GOAL OF THE EXERCISE:
Throughout the records below, find the lines with the string "This" and give how many there are, nothing else.

——

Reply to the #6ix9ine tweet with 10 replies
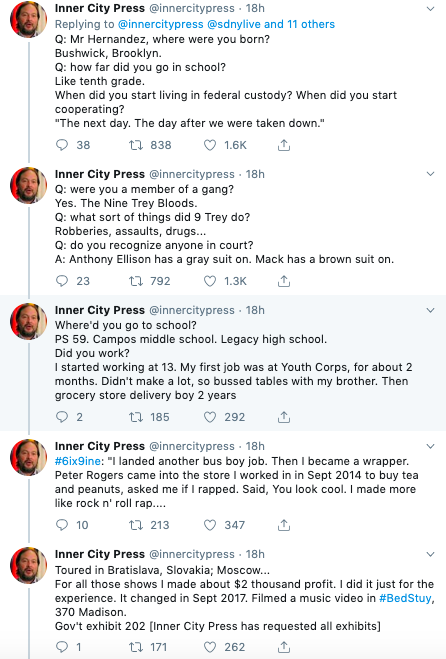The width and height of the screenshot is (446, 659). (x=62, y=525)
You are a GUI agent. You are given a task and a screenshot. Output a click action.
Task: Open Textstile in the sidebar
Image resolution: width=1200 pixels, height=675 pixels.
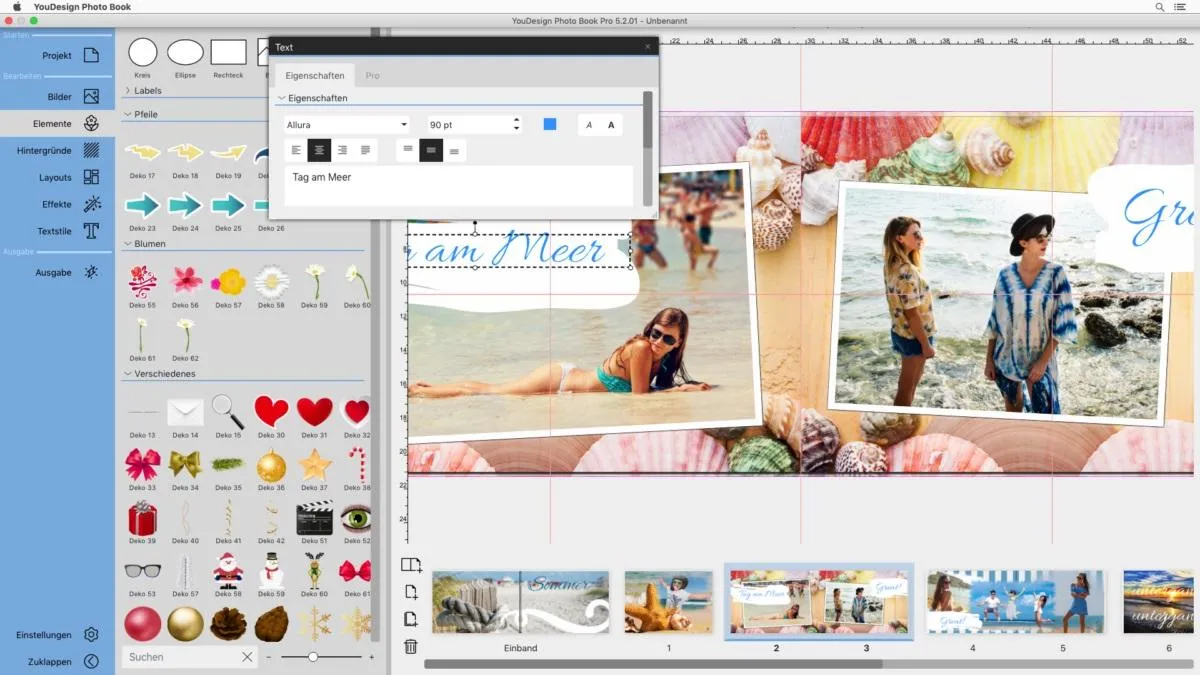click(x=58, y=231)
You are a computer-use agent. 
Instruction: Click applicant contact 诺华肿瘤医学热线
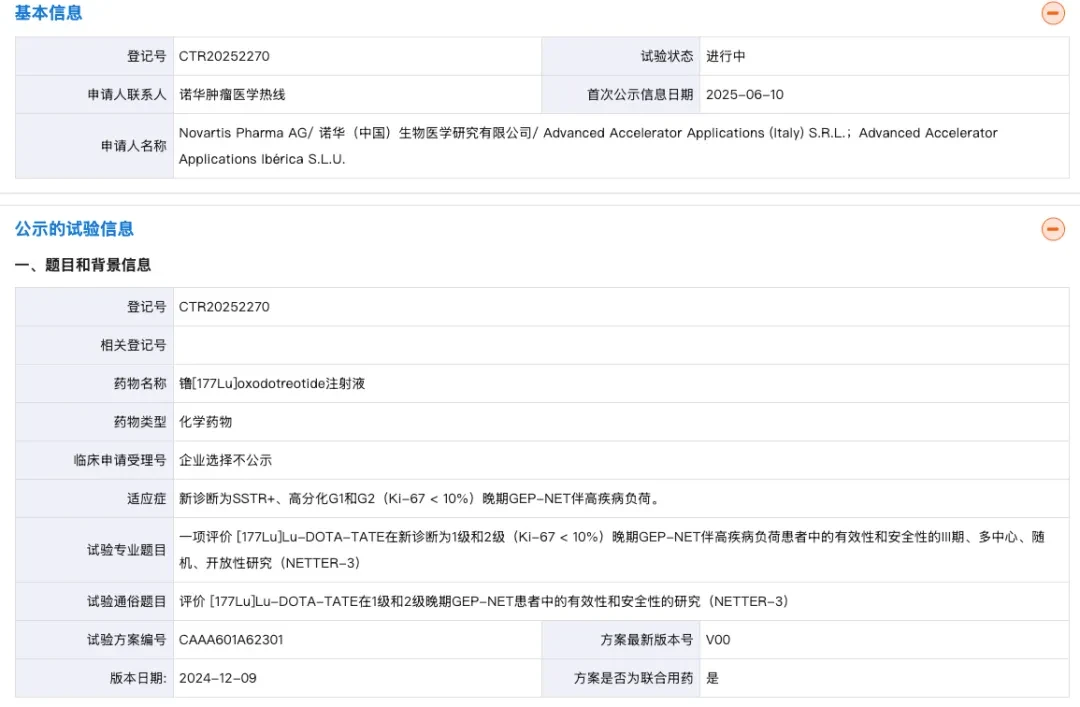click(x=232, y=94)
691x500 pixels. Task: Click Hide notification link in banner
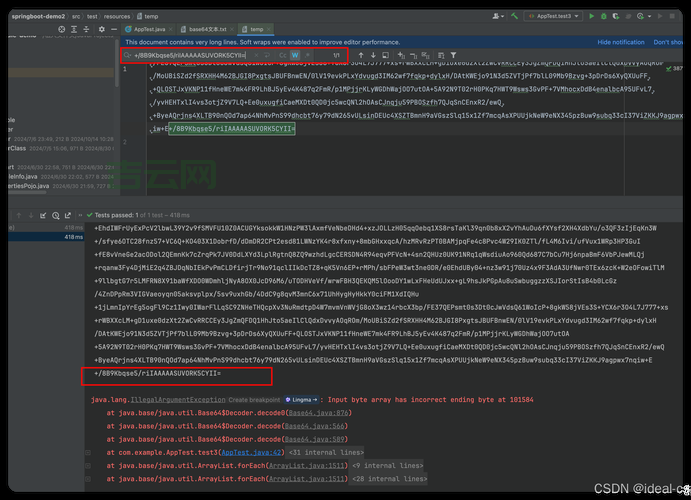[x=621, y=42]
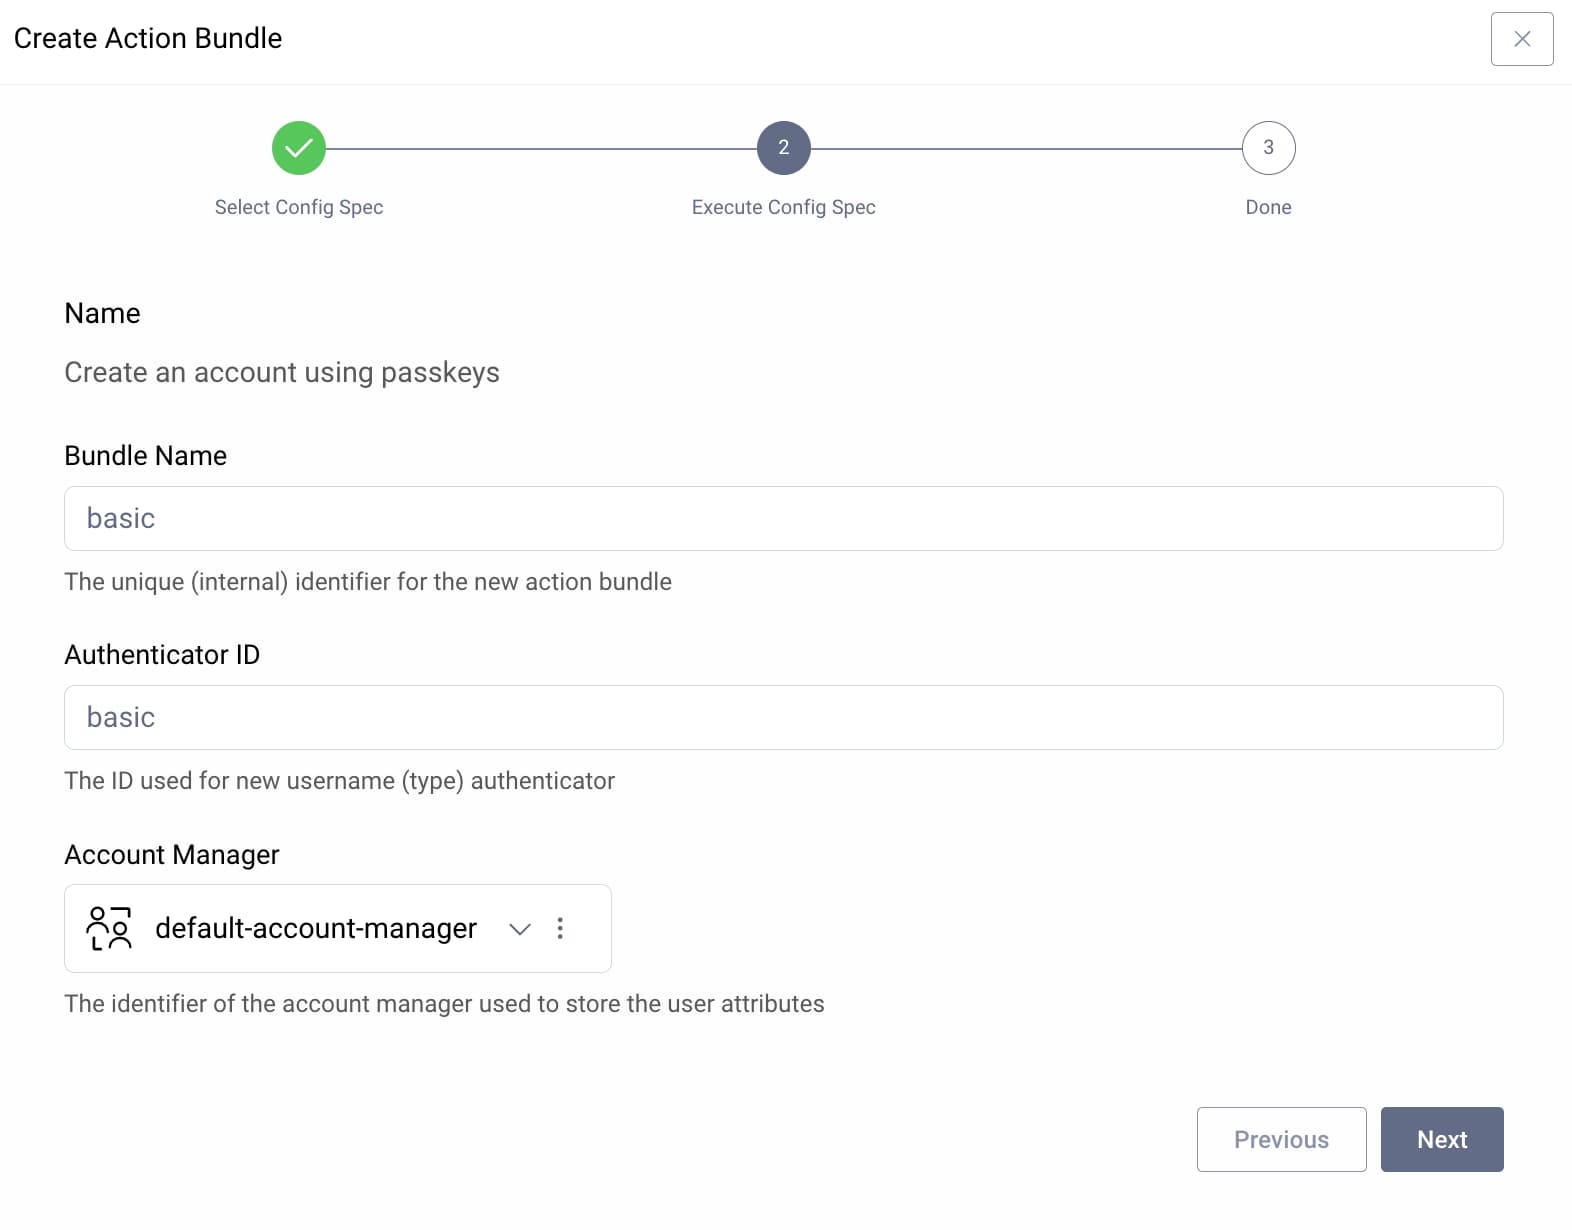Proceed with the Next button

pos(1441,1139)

——

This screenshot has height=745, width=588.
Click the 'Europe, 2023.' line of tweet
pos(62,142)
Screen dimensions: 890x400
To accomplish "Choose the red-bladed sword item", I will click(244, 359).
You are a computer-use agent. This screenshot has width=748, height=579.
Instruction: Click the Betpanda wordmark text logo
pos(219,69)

——

ANSWER SECTION:
2